Whoa, Joe. The high dividend, actually closer to 8%, is a symptom of a bad Rx issued by the PSC, not the disease. Using Yahoo numbers for PNM and the average of diversified utilities(DU)- Div. PNM 8.01%, DU 3.71% P/B PNM .42, DU 2.82 P/S PNM .37 DU .85 P/E PNM 9.71 DU 17.2 If investors had more confidence in the New Mexico investment climate, PNM's Prices to book, sales and earnings would be more in line with other utilities and the dividend would fall in line. If other utilities were dealt the same blow by their states' PSC's, their dividends would also skyrocket.
Frankinvestor, Thank you for the local link. It sounds like Gov. Richardson is starting to drop hints. If there are any New Mexico commisioners reading this, I think that you would be happy finding real jobs in the private sector if you don't think want thriving prosperous utilities expanding their infrastuctures in New Mexico.
I used to work for a large regulatory commission. Few things got us moving off our normal routines, but one of them was a letter or call from the governor or legislature to look into things. Out commission was appointed, but the legislature and governor controlled the purse strings of the commission.
PSC commissioners have close ties to Gov. Richardson. These ties create a mess involving Gov. Richardson who is trying to keep his Hillary vice-presidential bid alive. Destroying the viability of his State's electrical infrastructure does nothing for a guy who wants to be seen as an energy expert.

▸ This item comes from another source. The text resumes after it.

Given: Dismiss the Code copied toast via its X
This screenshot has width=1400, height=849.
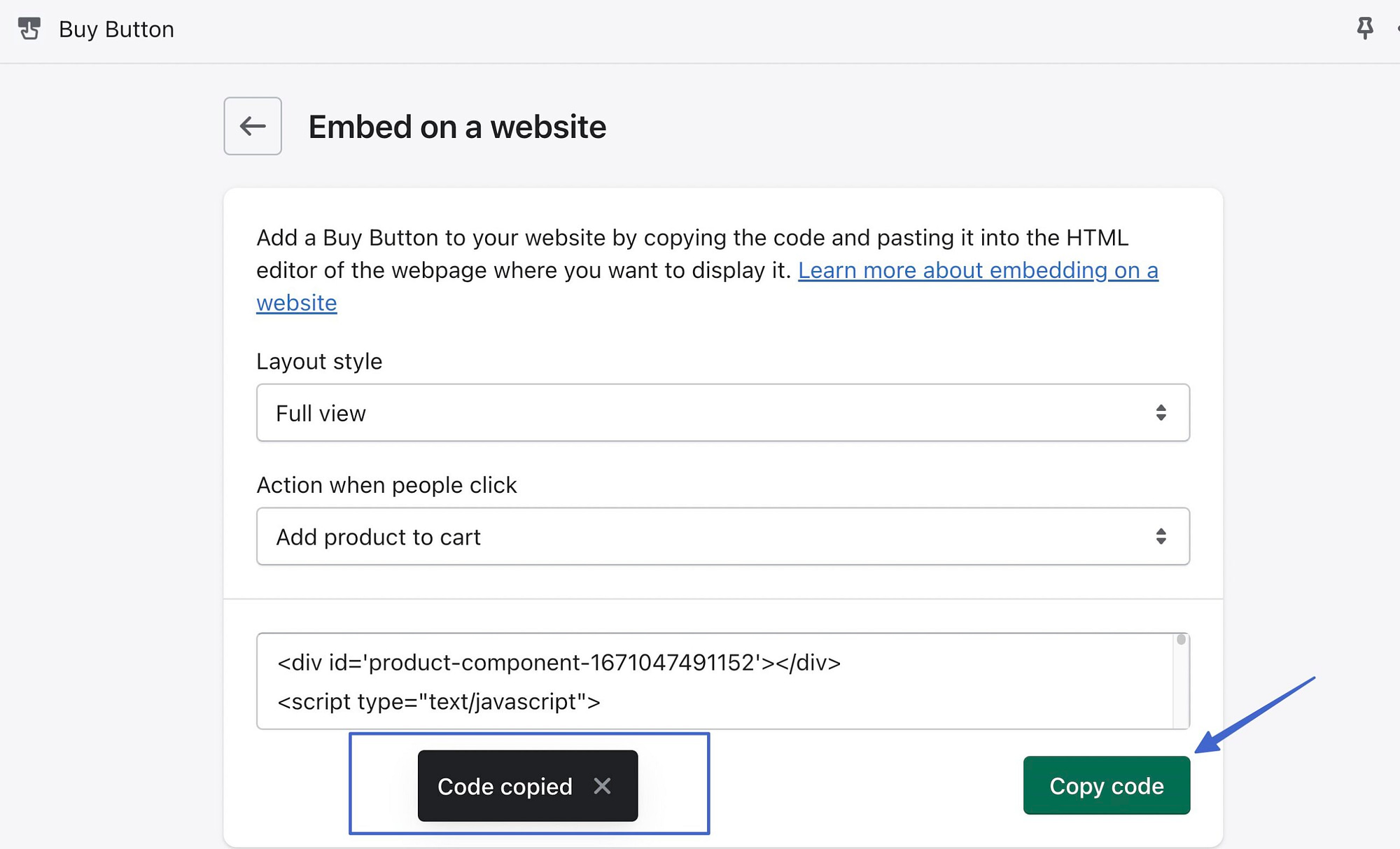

PSC Chairperson Lujan was appointed by Governor Richardson to the New Mexico Telehealth Commission. Commissioner King has served in the Planning, General Services and Finance Secretary agencies of three gubernatorial cabinets. Commissioner Carol Sloan is working to increase and enhance the relationships between tribes in New Mexico, and the New Mexico Public Regulation Commission. Her first proposal on the Commission was a proclamation calling for stronger relationships at the government-to-government level, and tribal sovereignty. Current PSC Commission Chairperson Marks earned a B.A. in sociology from uber-liberal Reed College before becoming an attorney. The other Commissioner actually has ties to commerce. Learn more about these fine Commissioners at http://www.nmprc.state.nm.us/commissioner1.htm
Although these four commissioners are elected officials, Gov. Richardson will have to assert himself to remove the cloud now covering his energy policy credentials. Perhaps, he will use his influence to positively effect New Mexico's energy viability and PNM's stock price.